--- Provided data Enclosed Below ---

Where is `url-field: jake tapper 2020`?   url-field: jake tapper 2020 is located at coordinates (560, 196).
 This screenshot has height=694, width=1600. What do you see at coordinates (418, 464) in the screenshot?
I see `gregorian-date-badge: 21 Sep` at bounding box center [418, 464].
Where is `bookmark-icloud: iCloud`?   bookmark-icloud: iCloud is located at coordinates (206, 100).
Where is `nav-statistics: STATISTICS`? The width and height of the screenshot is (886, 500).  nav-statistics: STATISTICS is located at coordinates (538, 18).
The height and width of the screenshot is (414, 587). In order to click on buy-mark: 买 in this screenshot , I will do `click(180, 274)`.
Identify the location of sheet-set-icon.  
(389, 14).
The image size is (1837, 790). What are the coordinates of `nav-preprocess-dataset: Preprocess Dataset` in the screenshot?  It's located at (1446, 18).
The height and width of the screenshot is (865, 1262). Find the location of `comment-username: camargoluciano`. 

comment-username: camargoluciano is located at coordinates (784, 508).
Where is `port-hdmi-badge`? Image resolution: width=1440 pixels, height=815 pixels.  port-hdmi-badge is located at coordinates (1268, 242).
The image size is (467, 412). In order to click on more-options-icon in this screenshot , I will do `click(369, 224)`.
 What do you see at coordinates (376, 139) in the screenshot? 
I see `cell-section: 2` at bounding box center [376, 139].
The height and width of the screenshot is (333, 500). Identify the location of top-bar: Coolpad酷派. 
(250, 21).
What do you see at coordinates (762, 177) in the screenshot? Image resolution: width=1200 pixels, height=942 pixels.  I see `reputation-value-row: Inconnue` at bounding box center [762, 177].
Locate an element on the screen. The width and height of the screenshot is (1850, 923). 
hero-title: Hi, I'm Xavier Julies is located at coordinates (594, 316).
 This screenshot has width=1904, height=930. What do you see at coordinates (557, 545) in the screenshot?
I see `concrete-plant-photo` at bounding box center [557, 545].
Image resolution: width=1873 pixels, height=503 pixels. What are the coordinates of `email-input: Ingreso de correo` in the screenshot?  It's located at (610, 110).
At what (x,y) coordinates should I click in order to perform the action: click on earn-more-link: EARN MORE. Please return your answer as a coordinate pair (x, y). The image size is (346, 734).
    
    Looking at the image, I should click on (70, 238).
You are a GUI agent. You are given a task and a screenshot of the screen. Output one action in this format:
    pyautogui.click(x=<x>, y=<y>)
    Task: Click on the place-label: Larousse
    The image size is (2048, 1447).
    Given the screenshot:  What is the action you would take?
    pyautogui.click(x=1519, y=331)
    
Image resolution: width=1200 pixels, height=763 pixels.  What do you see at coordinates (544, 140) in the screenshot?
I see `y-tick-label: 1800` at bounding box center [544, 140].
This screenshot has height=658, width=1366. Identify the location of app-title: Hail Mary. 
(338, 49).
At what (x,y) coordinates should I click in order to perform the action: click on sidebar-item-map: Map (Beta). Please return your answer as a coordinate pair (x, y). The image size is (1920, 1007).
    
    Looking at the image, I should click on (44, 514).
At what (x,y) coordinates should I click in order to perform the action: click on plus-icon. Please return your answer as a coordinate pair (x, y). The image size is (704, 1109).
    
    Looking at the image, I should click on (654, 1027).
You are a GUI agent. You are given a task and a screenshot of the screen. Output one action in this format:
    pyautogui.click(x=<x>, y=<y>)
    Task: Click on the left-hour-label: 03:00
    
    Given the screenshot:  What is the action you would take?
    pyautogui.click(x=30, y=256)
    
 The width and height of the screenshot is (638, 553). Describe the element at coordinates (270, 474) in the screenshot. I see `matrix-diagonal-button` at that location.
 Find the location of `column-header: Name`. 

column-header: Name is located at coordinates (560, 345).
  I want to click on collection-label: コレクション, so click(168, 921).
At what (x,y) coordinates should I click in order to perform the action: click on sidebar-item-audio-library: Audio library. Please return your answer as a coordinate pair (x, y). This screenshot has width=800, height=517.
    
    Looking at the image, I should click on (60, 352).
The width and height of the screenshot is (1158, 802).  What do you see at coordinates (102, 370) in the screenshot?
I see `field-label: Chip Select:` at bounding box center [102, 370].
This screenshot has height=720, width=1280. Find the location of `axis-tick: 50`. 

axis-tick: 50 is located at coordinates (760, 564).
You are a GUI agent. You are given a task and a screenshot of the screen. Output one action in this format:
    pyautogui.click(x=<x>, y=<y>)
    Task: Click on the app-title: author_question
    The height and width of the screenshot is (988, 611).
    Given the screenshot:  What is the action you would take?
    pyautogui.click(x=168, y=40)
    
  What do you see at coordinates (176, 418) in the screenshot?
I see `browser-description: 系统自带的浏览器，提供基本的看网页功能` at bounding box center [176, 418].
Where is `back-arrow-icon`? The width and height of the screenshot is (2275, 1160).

--- End of Enclosed Provided data ---

### Goal of the exercise
Write out the lines above word for word, from the first line up to and including the line with "comment-username: camargoluciano is".

### Reply to the task
Where is `url-field: jake tapper 2020`?   url-field: jake tapper 2020 is located at coordinates (560, 196).
 This screenshot has height=694, width=1600. What do you see at coordinates (418, 464) in the screenshot?
I see `gregorian-date-badge: 21 Sep` at bounding box center [418, 464].
Where is `bookmark-icloud: iCloud`?   bookmark-icloud: iCloud is located at coordinates (206, 100).
Where is `nav-statistics: STATISTICS`? The width and height of the screenshot is (886, 500).  nav-statistics: STATISTICS is located at coordinates (538, 18).
The height and width of the screenshot is (414, 587). In order to click on buy-mark: 买 in this screenshot , I will do `click(180, 274)`.
Identify the location of sheet-set-icon.  
(389, 14).
The image size is (1837, 790). What are the coordinates of `nav-preprocess-dataset: Preprocess Dataset` in the screenshot?  It's located at (1446, 18).
The height and width of the screenshot is (865, 1262). Find the location of `comment-username: camargoluciano`. 

comment-username: camargoluciano is located at coordinates (784, 508).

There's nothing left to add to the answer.